SUMMARY: The Yukon is a land of remarkable wilderness, diverse ecosystems, and profound beauty. It is also home to a unique assemblage of birds. As of 2002, 288 bird species have been documented in the Yukon, with 223 occurring regularly. They occupy an amazing range of habitats, from the most barren mountain peaks to lush valley bottom forests, and are an integral part of the cultural heritage of Yukon First Nations people. The vast areas of natural habitat with limited road access can make the study of birds challenging, but are key in defining the nature of birding in the Yukon.
     Birds of the Yukon Territory is the result of a decade-long project initiated to gather and share what is known about the Yukon’s birdlife. Lavishly illustrated with 600 colour photographs and 223 hand-drawn bird illustrations, the book presents a wealth of information on bird distribution, migration and breeding chronology, nesting behaviour, and habitat use, and on conservation concerns. Two hundred and eighty-eight species of birds are documented, including 223 regular species, and 65 casual and accidental species. In compiling this meticulously researched volume, the authors consulted over 166,000 records in a database created by the Canadian Wildlife Service, with information dating back to 1861.
     Sections on birds in Aboriginal culture and history, and bird names in the Yukon First Nations and Inuvialuit languages, enhance the book, as do the numerous easily interpreted charts and graphs. Destined to become a basic reference work on the avifauna of the North, Birds of the Yukon Territory is a must-have for bird enthusiasts and anyone interested in the natural history of the Yukon and the North.
RECOMMENDATION: A must have for ornithologists and birders in that part of North America!
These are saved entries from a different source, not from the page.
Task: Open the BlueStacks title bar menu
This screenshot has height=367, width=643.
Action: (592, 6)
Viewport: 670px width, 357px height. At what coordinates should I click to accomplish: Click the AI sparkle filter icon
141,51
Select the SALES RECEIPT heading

3-4) Sandilands, Al. Birds of Ontario: Habitat Requirements, Limiting Factors and Status; Nonpasserines (2 volumes). Hardbound and Paperback: 365 pages (volume 1) and 387 pages (volume 2). Prices: Hardbound: $95.00 U.S., Paperback: $43.95 U.S.

SUMMARY: The volumes in the Birds of Ontario series summarize life history requirements of bird species that are normally part of the ecology of Ontario. These two volumes of the series complete the treatment of the nonpasserine bird species occurring in Ontario on a regular basis. Information on habitat, limiting factors, and status are summarized for 167 species in these volumes. These topics are covered for the three primary avian seasons: breeding, migration, and winter. Habitat, nest sites, territoriality, site fidelity, annual reproductive effort, habitat loss and degradation, environmental contaminants, and a variety of other topics are covered in the species accounts. Maps depicting breeding and wintering range are presented for most species along with drawings by Ross James.
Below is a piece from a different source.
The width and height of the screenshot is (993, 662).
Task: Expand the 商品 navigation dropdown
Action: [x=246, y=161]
     Birds of Ontario is an essential reference source for wildlife biologists, environmental consultants, and planners preparing or reviewing environmental impact statements and environmental assessments. Serious birders will find the volumes of interest as well. Although the books focus on Ontario birds, the information is highly relevant to adjacent provinces and states.
RECOMMENDATION: These are very useful volumes for the region. Two more volumes covering the passerines are forthcoming.